SCOTTSDALE, AZ—According to sources close to the 34-year-old computer programmer, official records showed Covid-19 cases continuing to soar Thursday even though Todd Peters of Scottsdale, AZ told people back in June that it would all be over by now. “The country just hit 60,000 new cases a day, despite the fact that Todd explicitly stated everything would be ‘pretty much back to normal’ at this point,” a source told reporters, asking whether Peters thought the people he had said this to a mere four months ago were so goddamn stupid they would forget he had talked out of his ass about how the pandemic had peaked and a vaccine would be available by autumn. “A lot of us thought to ourselves, ‘Hey, this is Todd. We know him, he’s a smart guy. Surely we can trust what he says.’ But here we are with Covid deaths on the rise again, and now everyone knows Todd didn’t have a fucking clue what he was talking about.
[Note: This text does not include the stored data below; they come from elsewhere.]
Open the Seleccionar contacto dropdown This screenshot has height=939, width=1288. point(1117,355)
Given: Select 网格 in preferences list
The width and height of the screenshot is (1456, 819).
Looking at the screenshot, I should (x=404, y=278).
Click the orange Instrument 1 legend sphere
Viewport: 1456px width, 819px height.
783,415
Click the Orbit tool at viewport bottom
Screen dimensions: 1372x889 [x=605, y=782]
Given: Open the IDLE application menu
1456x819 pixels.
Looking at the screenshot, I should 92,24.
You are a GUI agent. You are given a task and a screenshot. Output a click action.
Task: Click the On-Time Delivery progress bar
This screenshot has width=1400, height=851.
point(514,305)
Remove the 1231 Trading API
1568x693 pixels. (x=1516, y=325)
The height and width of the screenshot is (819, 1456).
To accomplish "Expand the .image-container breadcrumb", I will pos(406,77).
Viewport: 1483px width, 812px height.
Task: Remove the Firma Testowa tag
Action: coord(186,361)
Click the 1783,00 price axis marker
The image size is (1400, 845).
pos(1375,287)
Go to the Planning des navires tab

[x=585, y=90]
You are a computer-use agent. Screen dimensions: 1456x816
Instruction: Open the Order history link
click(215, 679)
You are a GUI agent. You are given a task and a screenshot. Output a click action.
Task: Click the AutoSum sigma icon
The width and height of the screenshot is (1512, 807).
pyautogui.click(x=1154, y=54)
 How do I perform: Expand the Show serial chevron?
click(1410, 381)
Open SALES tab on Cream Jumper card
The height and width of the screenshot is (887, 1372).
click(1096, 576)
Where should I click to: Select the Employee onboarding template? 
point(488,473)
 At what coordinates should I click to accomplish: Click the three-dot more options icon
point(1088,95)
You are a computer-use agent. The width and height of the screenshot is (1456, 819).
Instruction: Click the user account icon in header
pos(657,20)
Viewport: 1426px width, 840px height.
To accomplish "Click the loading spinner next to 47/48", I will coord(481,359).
Does he even care that his aunt bought a plane ticket to Orlando based on what he said and has now been forced to cancel her plans, receiving only a partial refund in the form of credit on a future flight? He’s so fucking full of shit.” At press time, more than a dozen sources confirmed they had contracted the coronavirus from Peters even though he said he had no need to wear a mask.